Peran Starlink di Wilayah Kepulauan

Opensignal menilai bahwa meskipun performa Starlink di Indonesia menurun secara agregat, layanan ini tetap memiliki peran strategis dalam memperluas konektivitas di wilayah kepulauan. Starlink menawarkan kinerja yang lebih merata secara nasional, memperluas akses hingga ke provinsi-provinsi terpencil di bagian timur seperti Maluku dan Papua. Sebaliknya, FWA lebih berfokus di Jawa, Sumatra, dan wilayah barat yang padat penduduk.

Namun, laporan tersebut juga menyoroti bahwa konsistensi kualitas Starlink masih lebih lemah di wilayah pedesaan, sementara FWA menunjukkan performa yang lebih stabil di berbagai tipe daerah.

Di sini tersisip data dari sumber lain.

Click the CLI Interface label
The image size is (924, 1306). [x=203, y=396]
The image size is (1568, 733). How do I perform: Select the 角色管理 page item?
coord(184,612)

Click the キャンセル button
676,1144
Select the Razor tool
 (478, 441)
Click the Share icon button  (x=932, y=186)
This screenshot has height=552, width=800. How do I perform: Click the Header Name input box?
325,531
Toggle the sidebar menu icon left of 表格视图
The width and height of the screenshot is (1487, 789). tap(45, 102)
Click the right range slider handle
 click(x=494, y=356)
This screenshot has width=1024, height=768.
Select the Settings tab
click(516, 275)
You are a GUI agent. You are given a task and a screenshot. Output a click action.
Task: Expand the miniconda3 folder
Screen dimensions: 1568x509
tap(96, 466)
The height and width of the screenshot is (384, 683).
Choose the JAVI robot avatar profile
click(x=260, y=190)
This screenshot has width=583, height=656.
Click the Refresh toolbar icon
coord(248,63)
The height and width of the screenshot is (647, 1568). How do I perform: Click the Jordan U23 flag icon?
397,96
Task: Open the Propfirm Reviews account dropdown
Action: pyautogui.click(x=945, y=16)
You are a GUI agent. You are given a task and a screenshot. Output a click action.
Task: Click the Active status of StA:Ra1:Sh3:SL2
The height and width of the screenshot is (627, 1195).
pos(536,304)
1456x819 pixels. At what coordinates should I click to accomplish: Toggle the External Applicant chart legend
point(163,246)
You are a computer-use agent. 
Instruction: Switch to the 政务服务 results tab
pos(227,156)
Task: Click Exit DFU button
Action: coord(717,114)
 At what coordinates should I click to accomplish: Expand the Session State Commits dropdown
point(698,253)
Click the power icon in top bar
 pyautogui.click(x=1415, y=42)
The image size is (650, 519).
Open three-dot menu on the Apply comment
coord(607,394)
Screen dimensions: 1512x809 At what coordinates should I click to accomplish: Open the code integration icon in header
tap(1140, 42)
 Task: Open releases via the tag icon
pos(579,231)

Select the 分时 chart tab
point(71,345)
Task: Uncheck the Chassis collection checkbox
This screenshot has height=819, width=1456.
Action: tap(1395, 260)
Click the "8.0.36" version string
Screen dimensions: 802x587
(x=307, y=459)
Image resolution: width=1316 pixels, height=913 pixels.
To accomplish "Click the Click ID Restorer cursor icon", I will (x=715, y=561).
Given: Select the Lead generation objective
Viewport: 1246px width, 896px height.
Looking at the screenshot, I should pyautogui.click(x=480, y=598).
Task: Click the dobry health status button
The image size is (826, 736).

Selain aspek teknis, Opensignal menyinggung tantangan regulasi yang dihadapi Starlink di Indonesia.

Tantangan Regulasi dan Masa Depan Starlink

Menjelang peluncurannya pada Mei 2024, Starlink memperoleh izin VSAT dan ISP, namun Kominfo mengharuskan perusahaan tersebut mendirikan Network Operation Center (NOC) lokal untuk memantau layanan, karena dikhawatirkan jaringan satelitnya melewati gerbang domestik. Pemerintah juga memberlakukan pembatasan roaming untuk layanan broadband tetap berbasis satelit, serta pengawasan dari KPPU, yang merekomendasikan agar Starlink difokuskan pada wilayah tertinggal, terdepan, dan terluar (3T).

Laporan tersebut menegaskan bahwa masa depan Starlink di Indonesia akan sangat bergantung pada kemampuannya memperluas kapasitas, menjaga stabilitas kinerja, dan memposisikan diri sebagai pelengkap bagi FWA dan jaringan fiber, bukan pesaing langsung. Jika masalah-masalah tersebut dapat diatasi, Starlink berpotensi memainkan peran lebih besar dalam ekosistem digital Indonesia dan mendukung tujuan pemerintah dalam memperluas konektivitas serta inklusi digital.